González recently found herself embroiled in controversy after a phony video of her tearing up the U.S. Constitution went viral online. In the original video, the teenager was ripping up a target poster, not the Constitution.
At least one Parkland teen was quick to respond to Stevens’ position Tuesday. In response to the Times, Cameron Kasky refuted the former justice’s position outright.
“Not what we’re going for here, but very interesting considering who wrote it,” Kasky posted on Twitter. “I don’t feel the same way, but it’s an interesting point of view.”
In a separate tweet, Kasky said “responsible ownership of a small weapon” isn’t something he opposes.
“It should be much more difficult to get a gun than a car, and there should be frequent psychological checkups, but some weapons can protect a home. Assault weapons are not those,” he wrote.

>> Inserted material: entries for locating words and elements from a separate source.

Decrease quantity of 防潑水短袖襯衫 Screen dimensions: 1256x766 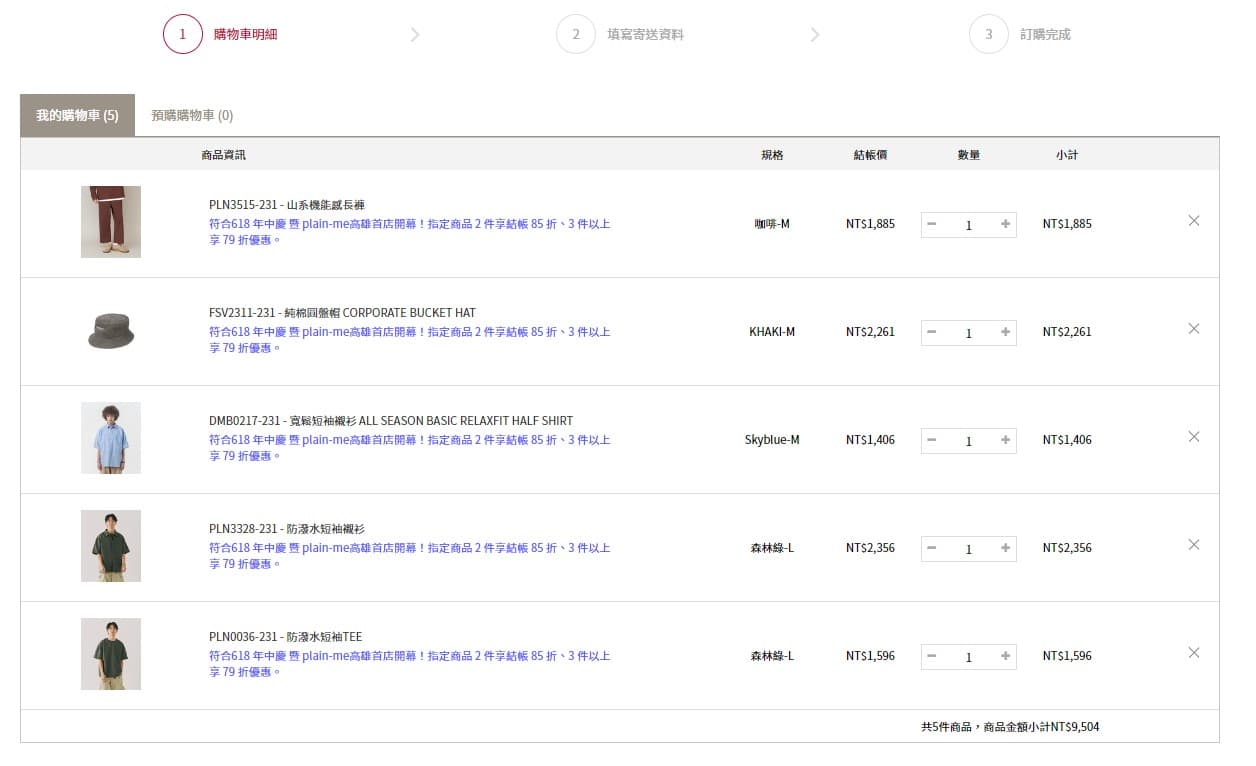click(932, 548)
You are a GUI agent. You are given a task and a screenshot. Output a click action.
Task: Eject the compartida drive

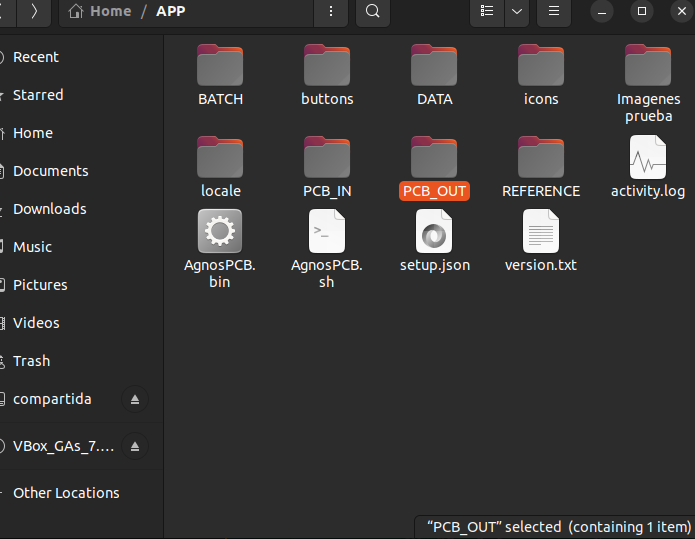tap(135, 400)
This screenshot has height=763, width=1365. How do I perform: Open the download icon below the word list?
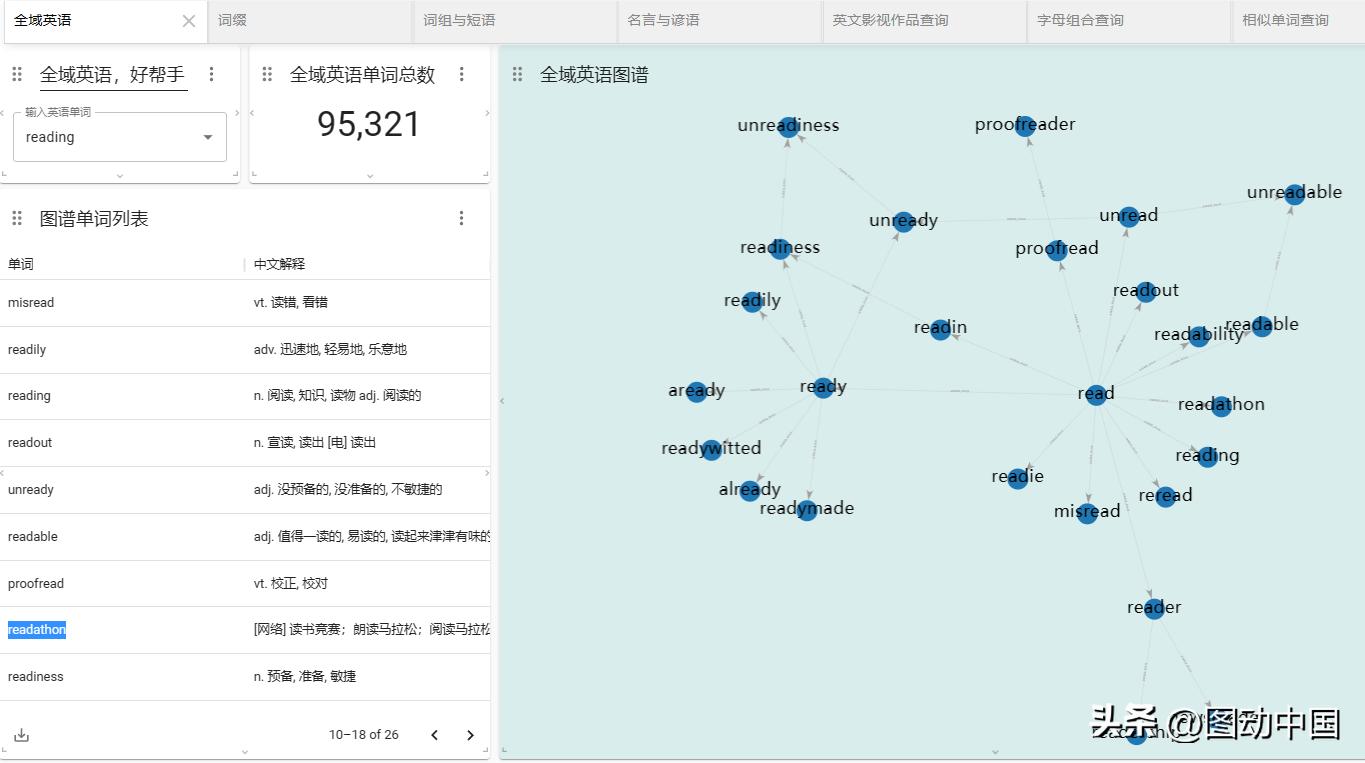[21, 734]
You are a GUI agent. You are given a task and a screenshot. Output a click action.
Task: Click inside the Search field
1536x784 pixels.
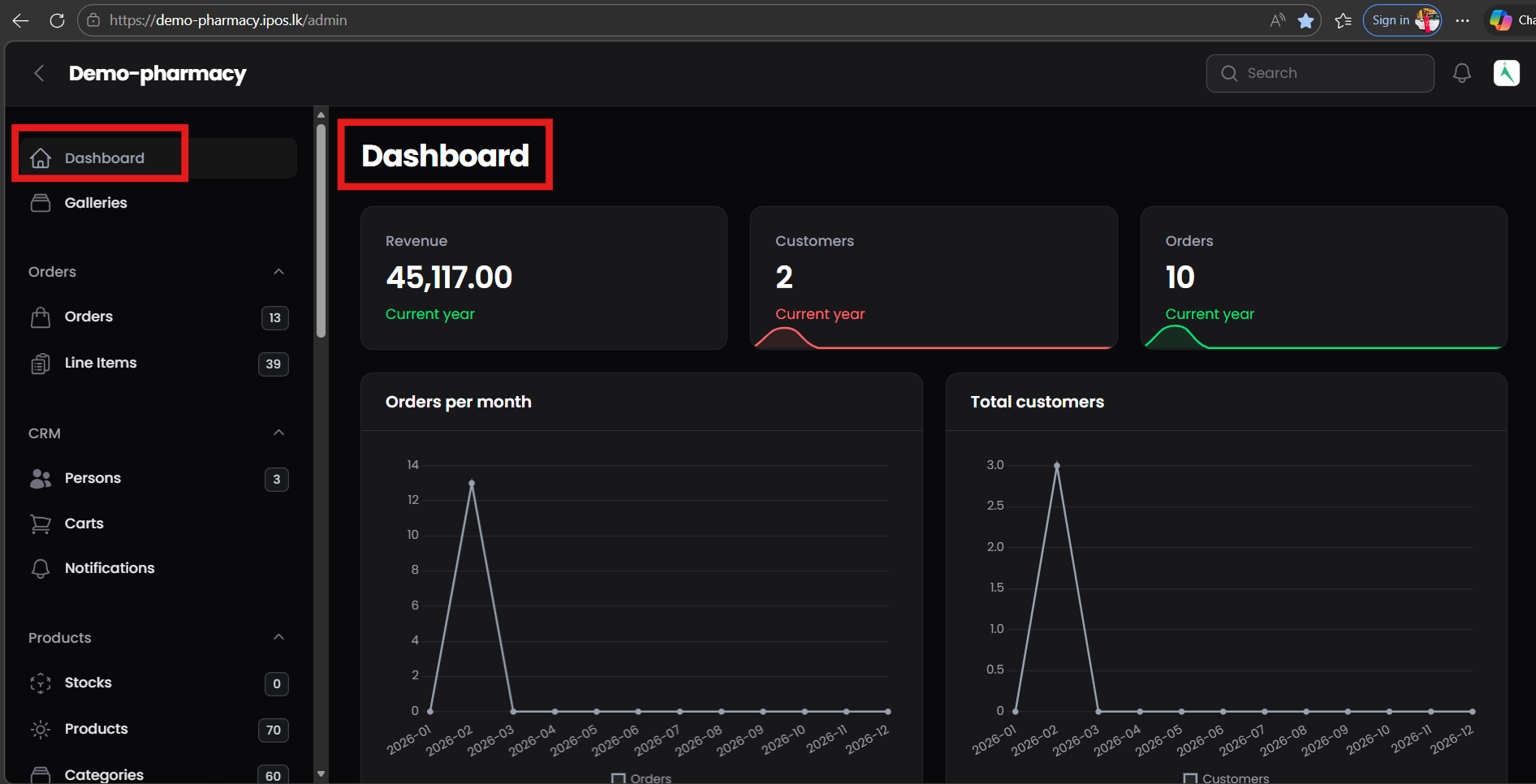1319,73
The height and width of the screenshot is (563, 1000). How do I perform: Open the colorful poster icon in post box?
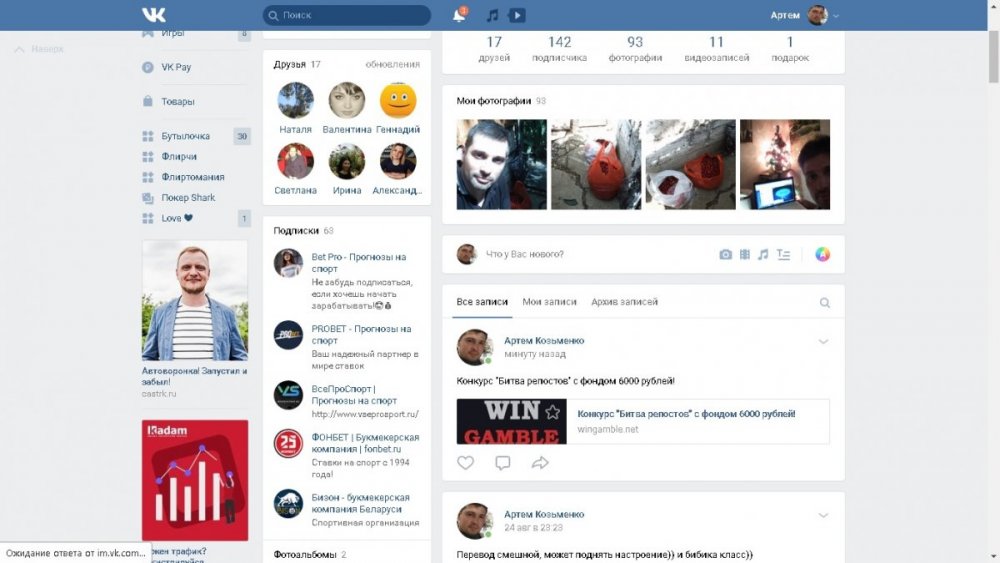[x=822, y=254]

Lewis Mizen, one of the Parkland teens who has made efforts to hear arguments from the other side of the aisle, said in an interview with Mic that he “completely disagrees” with the idea of repealing the Second Amendment.
“I believe owning handguns for self-defense, along with owning shotguns and rifles for hunting, are a constitutional right to all Americans,” Mizen said. “I cannot speak for my school or for the Never Again movement, but I can say unequivocally that I do not support a repeal of the Second Amendment, and I would condemn any effort to do so.”
Mizen is also a video columnist for Mic.
Despite their outright rejection of more left-leaning arguments for gun reform, right-leaning pundits went on the attack Tuesday afternoon over Stevens’ op-ed.
Breitbart editor Joel Pollak wrongly claimed Kasky lied about his disavowal of Stevens’ position.
“Check out the #MarchForOurLives leadership pretending not to endorse John Paul Stevens’s op-ed to repeal the Second Amendment,” Pollak wrote. “Note to @Cameron_Kasky: Americans aren’t stupid.”
It was only a matter of time before someone on the side of gun reform came forward to advocate for a total Second Amendment repeal. But for now, that position is at odds with the goals of the Parkland students, who have set their sights on more incremental reforms.